機械設計者になるためには通常は大学の工学部や高専に通う必要があります。
しかし未経験からでも設計者になる方法もあります。
それが機械メーカーの製造部門に入社し経験を積み、改善提案をする事です。
現場や設計部門から信頼を得られれば経験を積ませてもらう事ができます。
運がよければそのまま設計部門に異動する事もできます。異動できなくても経験があるので他の機械メーカーや機械設計事務所で働く事もできます。
この記事では機械メーカ-の仕事内容を理解して未経験の人でも機械設計者になる方法について解説していきます。
機械メーカーの仕事とは
機械メーカーは文字通り機械を売ってお金を得るのが仕事です。
この仕事の詳細を考えてみます。
まず機械メーカーには必ず売る商品があります。自動車メーカーであれば車です。商品である車を売るために自動車メーカーの内部では以下の仕事に別れています。
作る車の企画→企画された車の設計→設計された車の製造→製造された車の販売→販売された車のサービス
ざっくりするとこのような仕事が自動車メーカーで行われています。

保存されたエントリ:
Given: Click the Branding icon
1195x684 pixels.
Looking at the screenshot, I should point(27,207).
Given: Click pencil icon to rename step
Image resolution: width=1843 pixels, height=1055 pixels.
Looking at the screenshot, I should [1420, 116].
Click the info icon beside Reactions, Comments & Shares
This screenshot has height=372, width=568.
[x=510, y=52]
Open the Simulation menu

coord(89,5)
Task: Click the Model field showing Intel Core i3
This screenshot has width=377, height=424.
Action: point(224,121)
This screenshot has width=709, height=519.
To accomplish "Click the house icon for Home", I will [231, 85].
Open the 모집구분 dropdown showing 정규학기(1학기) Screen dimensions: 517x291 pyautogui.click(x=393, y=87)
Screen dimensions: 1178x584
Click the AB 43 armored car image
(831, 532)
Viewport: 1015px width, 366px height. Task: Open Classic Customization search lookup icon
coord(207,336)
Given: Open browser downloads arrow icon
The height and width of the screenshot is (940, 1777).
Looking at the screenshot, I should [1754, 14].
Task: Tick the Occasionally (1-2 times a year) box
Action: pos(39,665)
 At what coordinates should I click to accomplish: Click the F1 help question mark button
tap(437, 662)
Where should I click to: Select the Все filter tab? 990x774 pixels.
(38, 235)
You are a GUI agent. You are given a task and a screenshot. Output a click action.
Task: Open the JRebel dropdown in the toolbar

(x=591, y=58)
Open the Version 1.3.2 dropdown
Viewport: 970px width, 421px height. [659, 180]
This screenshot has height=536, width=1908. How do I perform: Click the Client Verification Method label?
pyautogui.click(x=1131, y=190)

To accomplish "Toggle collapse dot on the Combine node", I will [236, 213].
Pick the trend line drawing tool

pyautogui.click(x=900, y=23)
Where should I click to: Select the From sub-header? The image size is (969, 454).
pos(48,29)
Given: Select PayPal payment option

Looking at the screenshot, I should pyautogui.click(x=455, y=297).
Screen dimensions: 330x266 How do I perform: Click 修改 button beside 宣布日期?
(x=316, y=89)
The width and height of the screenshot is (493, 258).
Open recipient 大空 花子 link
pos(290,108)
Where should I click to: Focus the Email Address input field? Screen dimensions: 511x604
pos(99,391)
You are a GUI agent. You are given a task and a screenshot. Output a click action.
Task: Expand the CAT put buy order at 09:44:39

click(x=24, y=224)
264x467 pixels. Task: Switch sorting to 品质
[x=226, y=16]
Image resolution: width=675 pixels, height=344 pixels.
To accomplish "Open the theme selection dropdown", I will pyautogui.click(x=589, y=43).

> **短い課題**:
機械設計者になる方法についての文章を、一字も変えずに最初から最後まで出力してください。

> **課題の解答**:
機械設計者になるためには通常は大学の工学部や高専に通う必要があります。
しかし未経験からでも設計者になる方法もあります。
それが機械メーカーの製造部門に入社し経験を積み、改善提案をする事です。
現場や設計部門から信頼を得られれば経験を積ませてもらう事ができます。
運がよければそのまま設計部門に異動する事もできます。異動できなくても経験があるので他の機械メーカーや機械設計事務所で働く事もできます。
この記事では機械メーカ-の仕事内容を理解して未経験の人でも機械設計者になる方法について解説していきます。
機械メーカーの仕事とは
機械メーカーは文字通り機械を売ってお金を得るのが仕事です。
この仕事の詳細を考えてみます。
まず機械メーカーには必ず売る商品があります。自動車メーカーであれば車です。商品である車を売るために自動車メーカーの内部では以下の仕事に別れています。
作る車の企画→企画された車の設計→設計された車の製造→製造された車の販売→販売された車のサービス
ざっくりするとこのような仕事が自動車メーカーで行われています。